Older persons who are not able to read or understand the content of documents are coerced into signing; this has led to some losing their homes or possessions, opening accounts at clothing stores for unscrupulous grandchildren who are unemployed and unable to pay. Older persons who are unable to care for themselves are left alone at home, sometimes locked in so that not even a concerned neighbour can access them.
Denying an older person access to medical care or medication necessary for their good health, is a form of neglect.
There is a stigma attached to some of the age-related illnesses such as older persons who suffer from dementia being labelled "witches"; some older women have been killed as a result of this labelling. Causing emotional distress by shouting or belittling an older person is also an offence. Sadly, some older persons are sexually abused, even raped.
If you know or suspect an older person is being abused, please contact the chief social worker at the nearest department of social development or report to the police station.

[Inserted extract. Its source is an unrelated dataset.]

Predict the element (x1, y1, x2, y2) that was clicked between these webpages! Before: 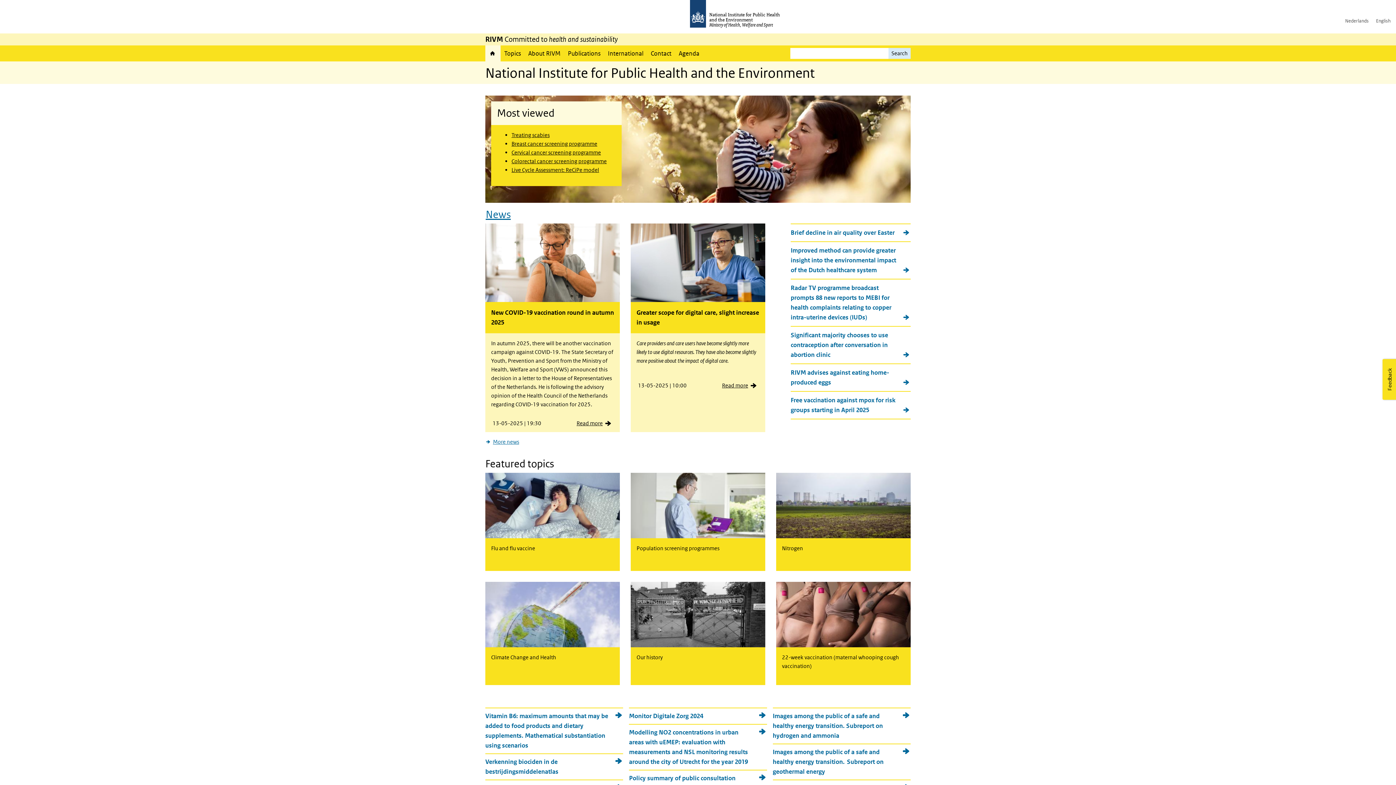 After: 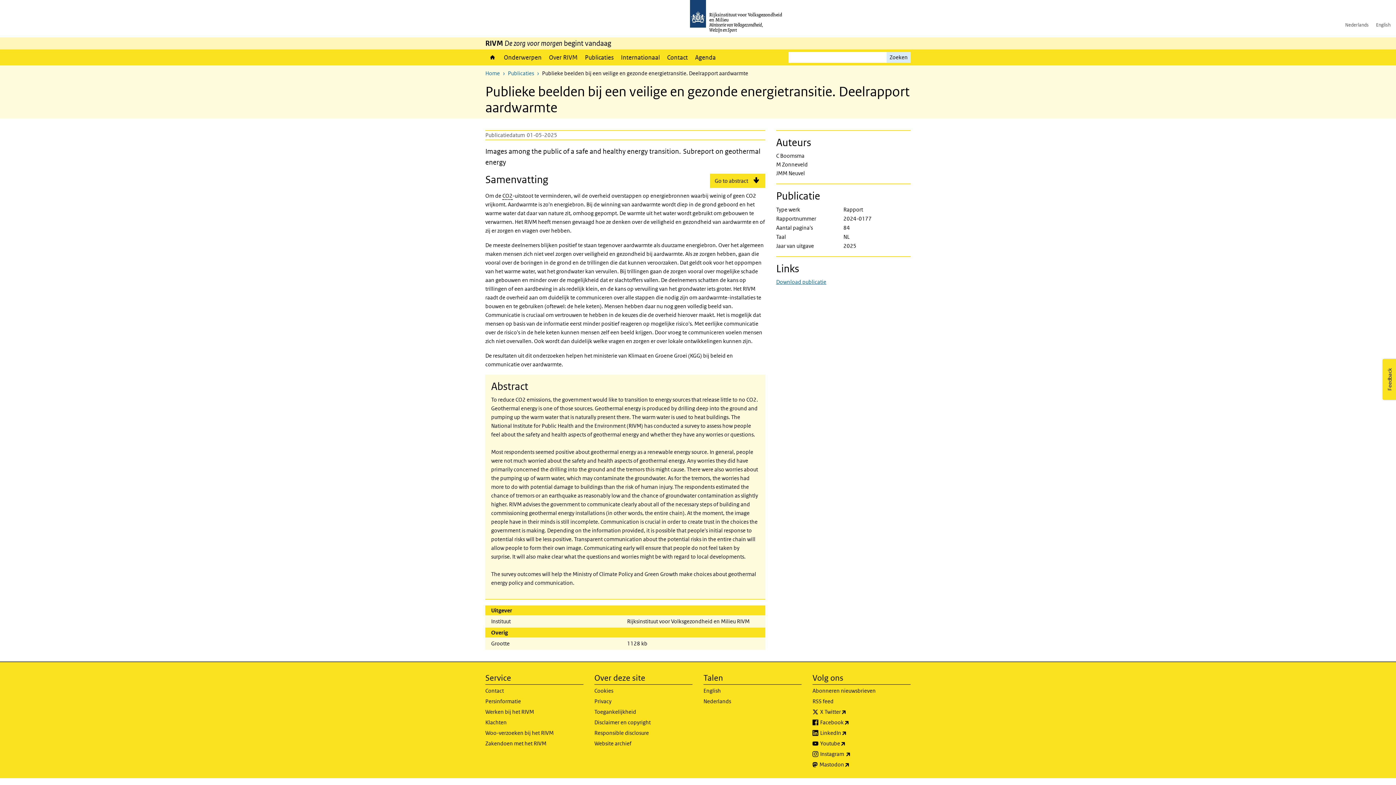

There is a SAPS National Order No.1 which obligates members of the police to assist if an older person that is being abused.
Edmund Burke, the Irish philosopher, and politician said: "The only thing necessary for the triumph of evil is for good men to do nothing." Just relying on others, such as government, to provide the answer or for poorly funded NGO's to tackle this problem amounts to us doing nothing. Let's commemorate 15 June by taking the decision to do something and make a difference in alleviating the scourge of elder abuse.
I encourage all South Africans to stand in solidarity with the rest of the world on World Elder Abuse Awareness Day by wearing purple or at least a purple ribbon, to raise awareness in our country. Let us give love and respect to the older citizens of our country to whom we owe so much.
- Roedolf Kay is the National Coordinator of the South African Older Persons Forum.